I'm writing PHP code to validate some data entered by the user, one of which is an integer, I use $_REQUEST["age"]
to get it, when I use gettype($ _REQUEST["age"]) == "integer"
and is_int($_REQUEST["age"])
both return false when checking if this value is an integer, but when I use Returns true when is_numeric($_REQUEST["age"])

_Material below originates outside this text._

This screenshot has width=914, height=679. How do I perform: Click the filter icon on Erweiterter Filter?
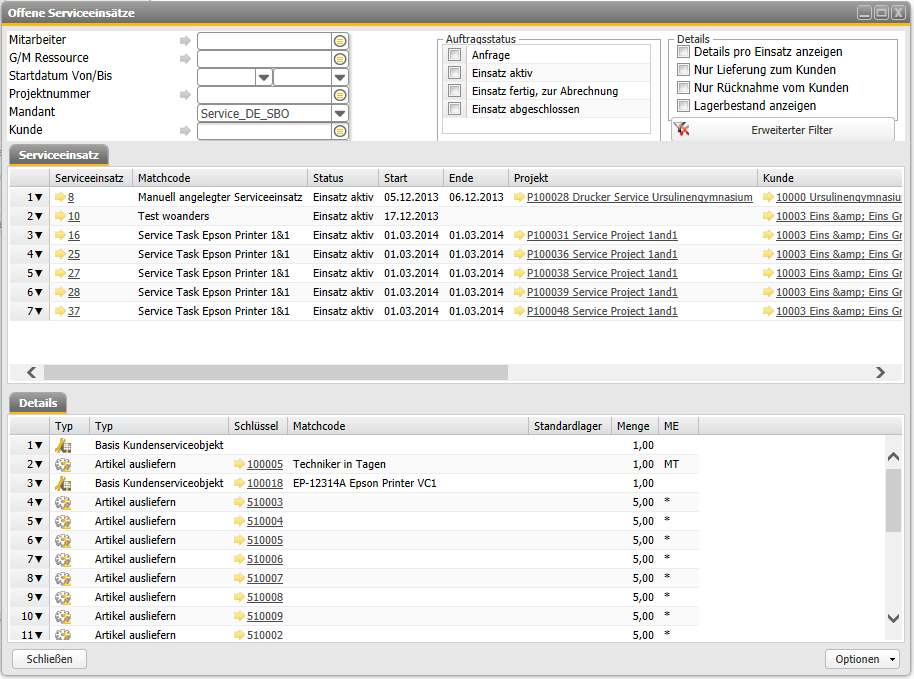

. I want to check if the value of a parameter is an integer, am I using the first two functions correctly or am I missing something?
Thanks
NOTE: I tried outputting gettype($_REQUEST["age"])
and it returned me string
P粉2935505752023-09-22 16:02:18
<? if(intval($_REQUEST["age"]) > 0): echo '整数'; else: echo '其他'; endif; ?>
P粉1077720152023-09-22 09:25:38
Short version:
Use ctype_digit($_REQUEST['age'])
Detailed version:
Your problem is that when you use gettype
, $_REQUEST
returns a string. Even if the string is semantically an integer, such as 16
, it is still a string type, not an integer type variable. The reason you get different results from these two tests is because they test different things:
is_numeric
Tests whether a string contains an "optional symbol, any number of digits, an optional decimal part, and an optional exponent part", according to PHP documentation. In your case, the string only contains numbers, so the test returns True
. is_int
Tests whether the variable's type is an integer - but it won't be an integer because it is returned by $_REQUEST
. This is why is_numeric
returns True
and is_int
returns False
: the string only contains numbers (so " numeric"), but is still technically a string type, not an integer type (so not "int"). Of course, is_numeric
is not enough for integer testing, because if the string has decimals or uses scientific notation, it will return True
, which is a number but not an integer.
To test whether $_REQUEST
is an integer, regardless of the technical type, you can test whether all characters in the string are numbers (and therefore the entire string is an integer). For this you can use ctype_digit:
ctype_digit($_REQUEST['age'])
This will return True
for 16
, but not True
for 16.5
or 16e0
- like this You can filter integers from non-integer numbers.